Cancer immunotherapy has attracted tremendous attention. To improve the response rate of immune checkpoint inhibitors and tumor antigens in immunosuppressive cancer, the induction of piezoelectric-triggered cancer cell death can increase antigenicity. Herein, we construct a piezoelectric poly(vinyl alcohol) (PVA)/polyvinylidene fluoride (PVDF)/MXene hydrogel loaded with a biomimetic cancer cell membrane (CCM) that incorporates TLR7/8a/anti-PD-L1. The CCM surface proteins act as tumor-specific antigens.
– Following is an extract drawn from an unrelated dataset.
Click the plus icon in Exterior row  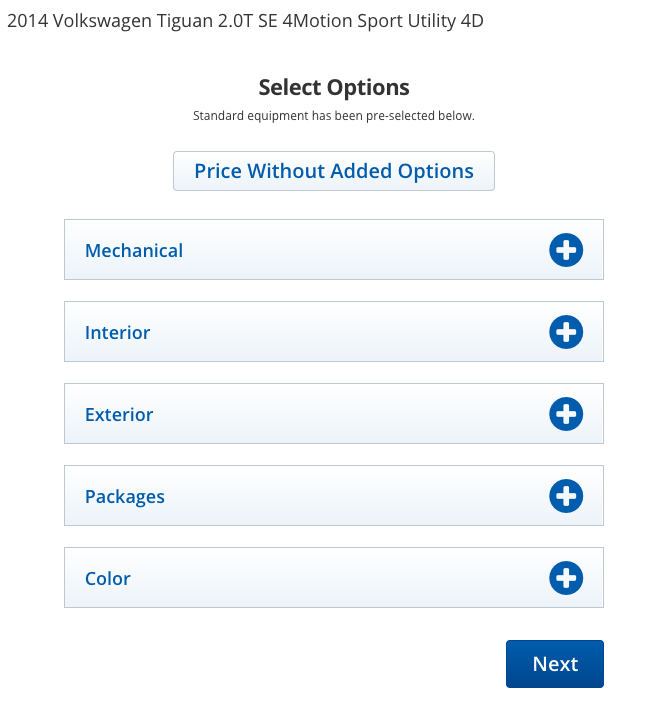(x=566, y=414)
Poly(lactic-co-glycolic acid) (PLGA) is used to enhance the stability and attachment of the MXene. After adding the MXene, the hydrogel exhibits a higher piezoelectric coefficient, greater electrical signal yield with superior stability, and excellent mechanical strength. Ultrasound (US) enhances the piezoelectric effect of the PVA/PVDF/MXene-CCM hydrogel. This is confirmed through in vitro reduction and oxidation catalysis reactions. The US-stimulated electrical signal inhibits cancer cells via apoptosis induction, endoplasmic stress, and mitochondrial membrane depolarization. It leads to the secretion of danger-associated molecular patterns into the cytoplasm, which promotes dendritic cell maturation and cytotoxic T-lymphocyte infiltration, thereby reversing the immunosuppressive tumor microenvironment. In vivo studies show that the hydrogel offers great therapeutic efficacy to control tumor growth due to the combined effects of the piezoelectric effect and immune checkpoint blockade (ICB) therapy. It improves dendritic cell maturation and increases cytotoxic T-cells. Therefore, our work presents a novel piezoelectric hydrogel and new therapeutic strategies with great potential and versatility for treating breast cancers.